3

I've come across a strange behavior when playing with some dataframes: when I create two identical dataframes a,b, then swap their rownames around, they don't come out as identical:

rm(list=ls())

a <- data.frame(a=c(1,2,3),b=c(2,3,4))
b <- a
identical(a,b)
#TRUE

identical(rownames(a),rownames(b))
#TRUE

rownames(b) <- rownames(a)

identical(a,b)
#FALSE

Can anyone reproduce/explain why?

starball
  • 20,030
  • 7
  • 43
  • 238
NicE
  • 21,165
  • 3
  • 51
  • 68
  • 2
    Looks like the row names are initially numeric, but `rownames()` returns a character vector, so the row names end up as attributes of different types. – joran Feb 28 '17 at 18:05
  • 2
    You can check the structure i.e. `c(NA, -3L)` is the first case changed to `c("1", "2", "3")` – akrun Feb 28 '17 at 18:06
  • Don't use `identical` for comparing dataframes. Use `all.equal(a,b)` which tells you the names are different. – smci Mar 02 '19 at 10:40

1 Answers1

6

This is admittedly a bit confusing. Starting with ?data.frame we see that:

If row.names was supplied as NULL or no suitable component was found the row names are the integer sequence starting at one (and such row names are considered to be ‘automatic’, and not preserved by as.matrix).

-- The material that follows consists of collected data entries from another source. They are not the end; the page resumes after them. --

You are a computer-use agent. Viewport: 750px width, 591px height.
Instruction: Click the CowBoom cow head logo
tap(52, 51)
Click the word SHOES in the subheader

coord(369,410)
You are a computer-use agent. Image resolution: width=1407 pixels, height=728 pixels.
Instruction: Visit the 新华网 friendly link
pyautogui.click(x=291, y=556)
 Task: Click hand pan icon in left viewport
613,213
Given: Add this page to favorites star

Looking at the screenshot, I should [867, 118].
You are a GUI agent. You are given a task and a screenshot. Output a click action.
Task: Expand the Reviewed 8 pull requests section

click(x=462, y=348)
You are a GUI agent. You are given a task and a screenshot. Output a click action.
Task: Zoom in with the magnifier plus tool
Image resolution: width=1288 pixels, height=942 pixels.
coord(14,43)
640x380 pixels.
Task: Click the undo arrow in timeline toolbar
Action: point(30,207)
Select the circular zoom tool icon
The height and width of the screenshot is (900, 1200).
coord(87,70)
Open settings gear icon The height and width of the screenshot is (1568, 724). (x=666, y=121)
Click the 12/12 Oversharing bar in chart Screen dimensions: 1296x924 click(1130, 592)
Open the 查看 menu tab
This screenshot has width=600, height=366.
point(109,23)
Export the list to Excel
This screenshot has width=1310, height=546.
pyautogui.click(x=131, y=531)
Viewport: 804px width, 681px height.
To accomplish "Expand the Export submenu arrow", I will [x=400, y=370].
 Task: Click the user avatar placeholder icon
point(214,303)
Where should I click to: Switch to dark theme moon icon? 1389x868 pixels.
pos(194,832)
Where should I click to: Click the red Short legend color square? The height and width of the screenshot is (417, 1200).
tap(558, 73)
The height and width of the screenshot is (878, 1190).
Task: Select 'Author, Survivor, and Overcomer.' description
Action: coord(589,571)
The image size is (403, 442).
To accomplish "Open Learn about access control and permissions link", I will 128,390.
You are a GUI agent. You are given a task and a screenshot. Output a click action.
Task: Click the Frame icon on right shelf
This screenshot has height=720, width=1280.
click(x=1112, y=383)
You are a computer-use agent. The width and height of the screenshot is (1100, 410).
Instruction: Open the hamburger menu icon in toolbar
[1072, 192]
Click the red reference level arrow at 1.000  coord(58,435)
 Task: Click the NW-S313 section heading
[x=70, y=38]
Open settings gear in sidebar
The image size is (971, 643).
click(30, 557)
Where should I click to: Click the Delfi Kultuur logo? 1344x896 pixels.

So initially a and b each have an attribute called row.names that are integers:

> str(attributes(a))
List of 3
 $ names    : chr [1:2] "a" "b"
 $ row.names: int [1:3] 1 2 3
 $ class    : chr "data.frame"

But rownames() returns a character vector (as does dimnames(), actually a list of character vectors, called under the hood). So after reassigning the row names you end up with:

> str(attributes(b))
List of 3
 $ names    : chr [1:2] "a" "b"
 $ row.names: chr [1:3] "1" "2" "3"
 $ class    : chr "data.frame"
joran
  • 169,992
  • 32
  • 429
  • 468